De l’Afghanistan à la France : j’ai eu du mal à m’intégrer
J’ai quitté mon pays tout seul à cause de la guerre. On est passé par l’Iran, la Turquie, la Grèce, l’Autriche et enfin la Suède. Avant, je ne parlais ni anglais ni suédois. Ma famille est restée sur place, ils n’ont pas pu venir avec moi, parce que mon frère et ma sœur étaient trop petits. Fin 2018, je suis parti de la Suède pour intégrer la France, parce que Ashraf Ghani, le président afghan est venu pour renvoyer les demandeurs d’asile chez eux. C’est pour ça que je ne pouvais pas vivre en Europe du Nord.
Mais, je ne pouvais pas retourner chez moi en Afghanistan, il y a des violences. Je ne pouvais pas étudier dans mon pays, puisque les talibans avaient fermé les écoles. Si quelqu’un était vu en train d’aller à l’école, il pouvait se faire tuer. À l’école, on a changé mon nom et mon adresse, au cas où, pour que les talibans ne puissent pas me retrouver. C’est pour cette raison que j’ai décidé de venir m’intégrer en France.
Quitter à contrecœur ma terre d’accueil
Deux semaines après mon arrivée en Suède, j’étais dans une famille d’accueil. Ils m’ont beaucoup aidé et ils étaient très sympas avec moi. Ils me considéraient comme un fils : ils prenaient soin de moi et m’aidaient beaucoup avec l’école, surtout quand je ne comprenais pas. Mes amis et ma famille en Suède me manquent.
Là-bas, j’allais toujours à l’école, j’étais heureux avec mes amis suédois et afghans. On a fait beaucoup de choses comme étudier, discuter, rigoler, jouer et manger ensemble. Pendant le week-end on faisait du sport, on sortait, on pique-niquait et on faisait la fête. Quand je suis arrivé en France, je ne me suis pas senti accueilli, parce que je ne connaissais personne et qu’on ne m’aidait pas. Personne ne parlait avec moi, personne ne me répondait. Pendant quatre mois, j’étais déprimé. Je me disais que j’avais fait tout ça pour rien. C’était difficile de s’intégrer.
La barrière de la langue
Je parle dari [forme de persan parlé principalement en Afghanistan. ndlr], un peu anglais et suédois. Je ne connaissais pas du tout le français, pour apprendre la langue j’ai étudié à l’école Thot, c’était très difficile. L’école est très loin de chez moi et je ne connaissais pas les transports, au début.

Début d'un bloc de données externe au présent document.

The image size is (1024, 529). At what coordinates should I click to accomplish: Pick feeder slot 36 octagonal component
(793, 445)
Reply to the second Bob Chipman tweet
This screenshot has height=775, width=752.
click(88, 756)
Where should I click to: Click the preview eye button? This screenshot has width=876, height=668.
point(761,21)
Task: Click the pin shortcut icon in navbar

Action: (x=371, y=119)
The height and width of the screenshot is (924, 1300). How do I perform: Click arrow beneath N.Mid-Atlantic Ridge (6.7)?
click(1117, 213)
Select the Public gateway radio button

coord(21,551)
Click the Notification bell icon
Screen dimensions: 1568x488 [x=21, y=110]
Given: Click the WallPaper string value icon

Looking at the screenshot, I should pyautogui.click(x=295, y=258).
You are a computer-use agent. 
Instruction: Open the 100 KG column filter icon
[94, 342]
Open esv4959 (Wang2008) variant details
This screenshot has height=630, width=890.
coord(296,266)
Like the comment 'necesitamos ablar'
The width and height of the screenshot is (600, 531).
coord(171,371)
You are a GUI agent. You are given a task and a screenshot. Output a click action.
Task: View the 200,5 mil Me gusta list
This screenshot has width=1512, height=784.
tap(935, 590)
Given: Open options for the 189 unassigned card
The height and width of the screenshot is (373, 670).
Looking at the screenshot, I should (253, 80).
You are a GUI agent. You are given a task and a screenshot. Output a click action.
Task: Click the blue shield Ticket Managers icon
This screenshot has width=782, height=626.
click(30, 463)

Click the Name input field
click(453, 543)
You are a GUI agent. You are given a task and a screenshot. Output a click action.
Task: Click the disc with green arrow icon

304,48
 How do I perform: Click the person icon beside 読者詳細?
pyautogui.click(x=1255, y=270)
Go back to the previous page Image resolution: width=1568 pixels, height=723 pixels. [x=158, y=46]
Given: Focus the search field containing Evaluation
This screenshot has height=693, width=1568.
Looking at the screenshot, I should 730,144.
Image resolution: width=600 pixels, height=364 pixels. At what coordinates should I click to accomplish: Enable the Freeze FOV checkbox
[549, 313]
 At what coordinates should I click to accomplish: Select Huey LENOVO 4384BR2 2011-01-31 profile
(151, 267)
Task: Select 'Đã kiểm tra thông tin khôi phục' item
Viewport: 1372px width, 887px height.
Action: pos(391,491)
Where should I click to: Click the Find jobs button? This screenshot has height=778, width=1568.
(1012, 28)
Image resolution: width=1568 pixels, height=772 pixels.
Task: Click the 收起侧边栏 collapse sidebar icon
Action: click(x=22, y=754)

En Suède, il y a un meilleur mode de vie : les transports, l’école, l’hôpital et les activités sportives sont gratuits. À mon arrivée, j’avais 16 ans et j’ai été beaucoup plus accompagné par ma famille d’accueil. C’est pour ça que je me sentais plus intégré.
À l’inverse, en France, je ne connaissais personne, j’étais dans un hôtel avec d’autres jeunes Afghans, mais on ne se parlait pas. Quand t’es jeune, c’est facile de se faire des amis, mais à 20 ans c’est plus dur. J’ai eu beaucoup de mal à rencontrer de nouvelles personnes, les Français ne parlent pas d’autres langues. Je n’arrivais pas à m’intégrer.
Par exemple, un jour, j’étais chez mon assistante sociale et j’avais besoin d’aide, mais je ne maîtrisais pas le français. Quand je lui ai demandé de l’aide en anglais, elle m’a dit qu’elle ne comprenait pas et que je devais m’exprimer en français. J’ai trouvé ça méchant, moi je fais des efforts, je parle plusieurs langues.
Aujourd’hui, je me sens mieux en France
Depuis mon arrivée en France, ça va beaucoup mieux. Je suis en service civique grâce à l’école Thot, je parle mieux et je connais des gens. Au début, j’avais peur que les gens sur place ne soient pas sympas avec moi. Mais, quand je suis arrivé, tout le monde était très gentil, on m’a aidé et j’ai appris beaucoup de choses.
Aujourd’hui, je me sens mieux en France, je vais pouvoir trouver un travail. Je voulais être policier, mais il faut être français. Je vais essayer de travailler dans les hôpitaux pour rencontrer des gens. Je veux continuer à étudier et après, j’ai besoin de réfléchir pour trouver un travail.
Je voudrais retourner en Afghanistan un jour, mais pas maintenant et je ne sais pas quand. Je veux faire venir ma famille en France si c’est possible.